En busca de lo efímero
Al leer este número el lector observará una paradoja: en la historia de la humanidad la obsesión por lo efímero ha sido permanente.
Desde tiempos remotos la muerte nos recuerda una dura realidad: todo lo que comienza, un día se termina. De ahí el afán de aprehender la religión, en el pensamiento, en el arte, más allá de lo transitorio lo eterno. Algunas culturas se han basado en la ambición de trascender el tiempo, en la voluntad de construir lo perdurable, de materializar lo absoluto. El camino trazado por los templos de Egipto, de la Grecia clásica y de la antigua Roma será seguido por las catedrales de la Cristiandad y las mezquitas del Islam.

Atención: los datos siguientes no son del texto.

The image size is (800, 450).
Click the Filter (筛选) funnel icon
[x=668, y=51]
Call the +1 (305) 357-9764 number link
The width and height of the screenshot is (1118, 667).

El animismo, el hinduismo, el budismo, abordarán las cosas por el extremo opuesto: asumir la transitoriedad de la vida para que resalte mejoría eternidad que alienta en ella. Pintura mural, máscara, mándala, sólo tienen sentido porque lo efímero es una vía de acceso a lo intemporal. En cierto modo, pues, un templo antiguo y una danza sagrada aparecen como dos vertientes de una misma búsqueda: llegar a lo absoluto por la experiencia de lo transitorio.
Queda entonces de manifiesto ante nosotros el inquietante vuelco que la modernidad ha provocado en las representaciones de lo efímero. Al prescindir de la trascendencia, apoya lo efímero en la nada.